Estudo mostra que Brasil faz mau uso da água

Um estudo internacional sobre a crise mundial de água classificou o Brasil como o terceiro mais pobre entre os países da América Latina. Conduzido pelo Conselho Mundial da Água e pelo Centro para Ecologia e Hidrologia, o trabalho atribui o mau desempenho do País a dois quesitos: o uso da água e a preservação do meio ambiente. Na classificação geral, o País alcançou a 50ª colocação.O relatório, divulgado nesta quarta-feira, avaliou 147 países a partir de cinco critérios: recursos disponíveis, acesso, capacidade, uso de água e impacto ambiental. Com esses dados, formou-se o Índice de Pobreza e de Água (IPA).
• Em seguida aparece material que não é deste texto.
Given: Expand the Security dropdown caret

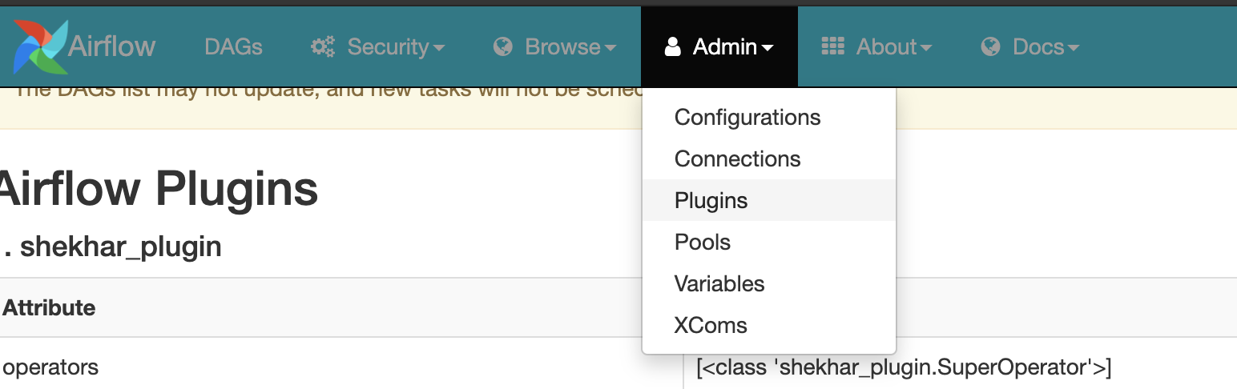Looking at the screenshot, I should pos(439,49).
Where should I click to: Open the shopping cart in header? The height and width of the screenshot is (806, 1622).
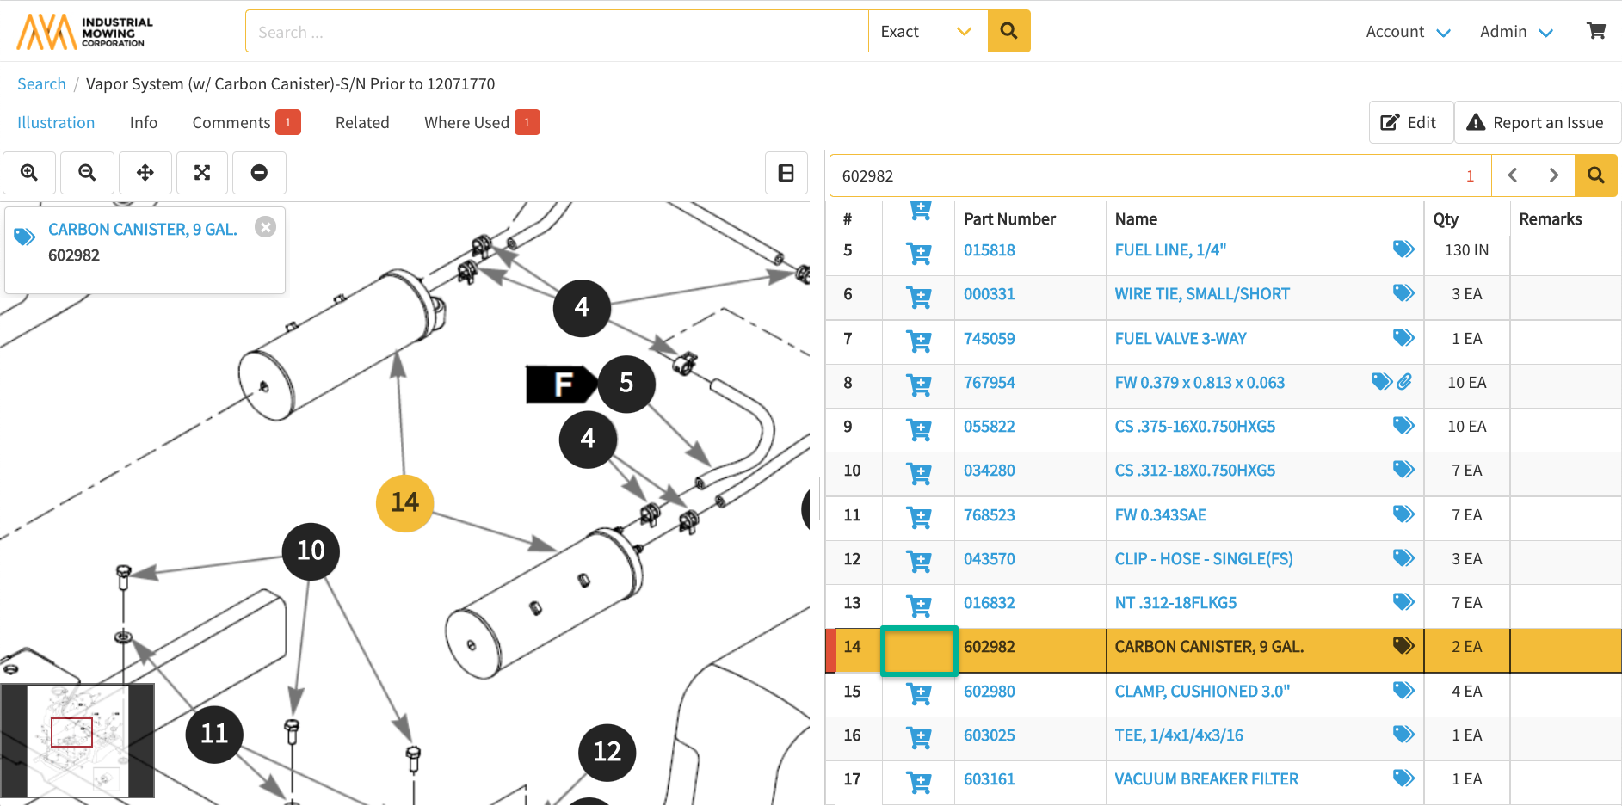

Segundo essa classificação, o país mais rico é a Finlândia, e o mais pobre, o Haiti."O IPA demonstra que não é a quantidade de recursos disponíveis que determina o nível de pobreza de um país, mas sim a eficácia do uso desses recursos", afirma uma das co-autoras do índice, Carlile Sullivan, do Centro para Ecologia e Hidrologia do Reino Unido. Para ela, o IPA será um instrumento útil para governantes identificarem problemas e adotarem medidas adequadas no setor de água. Os Estados Unidos encontram-se na 32ª posição.Assim como o Brasil, a baixa classificação é atribuída ao uso ineficiente da água no nível doméstico, industrial e agrícola. No quesito ambiental, no entanto, o país saiu-se bem, principalmente quando comparado a outros países industrializados. O Japão, por sua vez, alcançou a 34ª colocação: seu ponto fraco é a contaminação do meio ambiente.Em 2000, estimava-se que 20% da população mundial sofria da escassez de água. Esse índice poderá subir para 30% em 2025. "Em muitos países, a escassez da água surge do uso ineficiente, do desperdício ou da contaminação. Perdas que podem demorar anos para serem compensadas. O IPA mostra isso de forma valiosa", afirma Mahmoud Abu Zeid, presidente do Conselho Mundial de Água.O documento afirma haver forte relação entre a "pobreza da água" e a miséria. Também demonstra a relação entre o IPA e indicadores de saúde. De acordo com a Organização Mundial de Saúde, doenças diarreicas são responsáveis por cerca de 3 milhões de mortes anuais.